Hairy Bikers’ Mediterranean Adventure ep.3

Hairy Bikers’ Mediterranean Adventure ep.3

In Hairy Bikers’ Mediterranean Adventure ep.3: the bikers’ Corsican adventure begins in Bonifacio in the south of the island. They head straight for one of the best delis in town to scope out the local cuisine, including the legendary sausage figatelli. Tony, the owner, tells them that there is a holy trinity of ingredients that makes up the basics of Corsican food – meat, cheese and chestnuts. He suggests that the best way for the bikers to understand what makes Corsicans tick is to meet the producers.


 

 



This gives them a clear mission for their trip across the island, starting with a world-class meat producer. Jacques Abbatucci raises a unique breed of cattle, the vache tigre or tiger-cow, a breed recognisable by its distinctive stripes. His free-range and organic approach results in some of the best meat that the bikers have ever eaten.

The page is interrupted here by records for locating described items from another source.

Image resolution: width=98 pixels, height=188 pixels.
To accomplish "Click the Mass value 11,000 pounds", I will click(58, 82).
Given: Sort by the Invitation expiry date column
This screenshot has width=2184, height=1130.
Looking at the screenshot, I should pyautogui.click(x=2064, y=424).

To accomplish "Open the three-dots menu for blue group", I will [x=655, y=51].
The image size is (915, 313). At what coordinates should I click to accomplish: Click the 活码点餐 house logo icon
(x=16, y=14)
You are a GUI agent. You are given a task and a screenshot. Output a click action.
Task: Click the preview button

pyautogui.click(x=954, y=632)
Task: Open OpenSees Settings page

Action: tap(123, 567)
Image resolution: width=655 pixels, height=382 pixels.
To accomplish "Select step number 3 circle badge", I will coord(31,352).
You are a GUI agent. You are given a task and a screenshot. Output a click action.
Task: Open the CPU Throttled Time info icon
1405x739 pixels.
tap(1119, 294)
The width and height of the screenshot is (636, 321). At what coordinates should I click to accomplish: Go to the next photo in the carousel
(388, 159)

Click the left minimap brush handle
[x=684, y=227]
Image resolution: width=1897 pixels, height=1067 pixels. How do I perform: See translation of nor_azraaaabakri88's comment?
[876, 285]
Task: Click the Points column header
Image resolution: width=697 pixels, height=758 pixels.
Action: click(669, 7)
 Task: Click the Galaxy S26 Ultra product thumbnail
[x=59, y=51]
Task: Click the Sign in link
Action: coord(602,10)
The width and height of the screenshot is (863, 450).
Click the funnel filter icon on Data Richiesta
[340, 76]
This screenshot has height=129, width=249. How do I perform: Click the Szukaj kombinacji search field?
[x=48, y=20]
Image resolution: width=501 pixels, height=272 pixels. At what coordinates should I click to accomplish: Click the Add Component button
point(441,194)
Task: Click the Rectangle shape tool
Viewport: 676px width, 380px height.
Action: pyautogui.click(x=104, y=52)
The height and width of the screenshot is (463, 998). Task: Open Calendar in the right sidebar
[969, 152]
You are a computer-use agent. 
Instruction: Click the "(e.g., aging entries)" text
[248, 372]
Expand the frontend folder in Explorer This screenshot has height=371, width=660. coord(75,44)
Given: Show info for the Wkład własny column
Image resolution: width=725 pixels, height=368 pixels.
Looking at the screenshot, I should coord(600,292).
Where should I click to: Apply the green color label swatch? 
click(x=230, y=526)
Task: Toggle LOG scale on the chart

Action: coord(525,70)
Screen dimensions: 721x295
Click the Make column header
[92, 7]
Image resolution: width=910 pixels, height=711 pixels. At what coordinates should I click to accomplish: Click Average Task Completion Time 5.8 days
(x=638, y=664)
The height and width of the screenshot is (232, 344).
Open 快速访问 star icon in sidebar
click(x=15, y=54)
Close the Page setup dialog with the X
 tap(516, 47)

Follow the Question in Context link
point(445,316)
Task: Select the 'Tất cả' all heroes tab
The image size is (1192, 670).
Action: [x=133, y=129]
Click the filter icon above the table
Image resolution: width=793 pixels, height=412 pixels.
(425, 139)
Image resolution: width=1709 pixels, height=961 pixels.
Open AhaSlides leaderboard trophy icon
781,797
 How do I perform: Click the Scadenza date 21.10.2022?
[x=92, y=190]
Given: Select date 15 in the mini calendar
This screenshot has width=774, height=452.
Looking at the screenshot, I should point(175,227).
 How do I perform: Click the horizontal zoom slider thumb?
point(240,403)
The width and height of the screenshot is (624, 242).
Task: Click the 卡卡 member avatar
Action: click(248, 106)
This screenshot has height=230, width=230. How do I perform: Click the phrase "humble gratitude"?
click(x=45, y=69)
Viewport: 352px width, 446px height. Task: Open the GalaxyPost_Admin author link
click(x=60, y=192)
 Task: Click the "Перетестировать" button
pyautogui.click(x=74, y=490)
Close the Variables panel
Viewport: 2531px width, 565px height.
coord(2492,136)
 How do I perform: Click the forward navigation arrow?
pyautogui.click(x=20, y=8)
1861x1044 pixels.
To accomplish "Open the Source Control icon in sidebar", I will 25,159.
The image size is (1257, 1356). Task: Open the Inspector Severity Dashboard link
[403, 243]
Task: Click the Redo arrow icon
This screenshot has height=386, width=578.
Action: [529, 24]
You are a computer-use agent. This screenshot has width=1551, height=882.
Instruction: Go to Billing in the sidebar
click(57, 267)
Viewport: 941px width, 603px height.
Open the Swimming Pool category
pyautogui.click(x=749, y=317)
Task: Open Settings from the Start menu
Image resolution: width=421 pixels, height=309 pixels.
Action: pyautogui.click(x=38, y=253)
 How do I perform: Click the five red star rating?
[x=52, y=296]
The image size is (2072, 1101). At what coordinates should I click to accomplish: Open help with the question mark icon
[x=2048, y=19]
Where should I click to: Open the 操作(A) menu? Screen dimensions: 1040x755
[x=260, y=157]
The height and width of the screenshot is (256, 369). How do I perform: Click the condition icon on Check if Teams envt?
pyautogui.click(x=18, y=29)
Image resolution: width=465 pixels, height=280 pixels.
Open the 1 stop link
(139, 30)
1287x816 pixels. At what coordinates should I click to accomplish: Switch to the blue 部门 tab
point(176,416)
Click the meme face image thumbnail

Their next foray into the island’s interior takes them to the high plateau where another producer is raising rare-breed pigs. Again, the animals roam freely, grazing on chestnuts in the autumn. Here the charcuterie leaves them in awe. As they lunch with the producer, they also taste a cake made with chestnut flour, another part of the trinity of Corsican flavours. As they travel, they pass through vast forests of chestnut trees and begin to understand the importance of chestnut flour in local cuisine.

 

Hairy Bikers’ Mediterranean Adventure ep.3 dishes:

 

 1. Strozzapreti

 

Strozzapreti
Strozzapreti

Corsican Swiss chard and ricotta dumplings baked in a roasted red pepper sauce.

 2. Courgette gratin

 

Courgette gratin
Courgette gratin

This simple gratin makes a great side dish as it’s creamy and flavoursome without being too rich. Serve with a salad for a light supper.

 3. Stuffed mussels

Ideally you should use large mussels in this Corsican recipe, but you can’t always guarantee they will be big here in the UK. You can double up two mussels into one shell if necessary.

 4. Veal and olive stew

British rose veal shoulder works really well for this stew, but you could also use stewing steak. In Corsica this is generally served with pasta.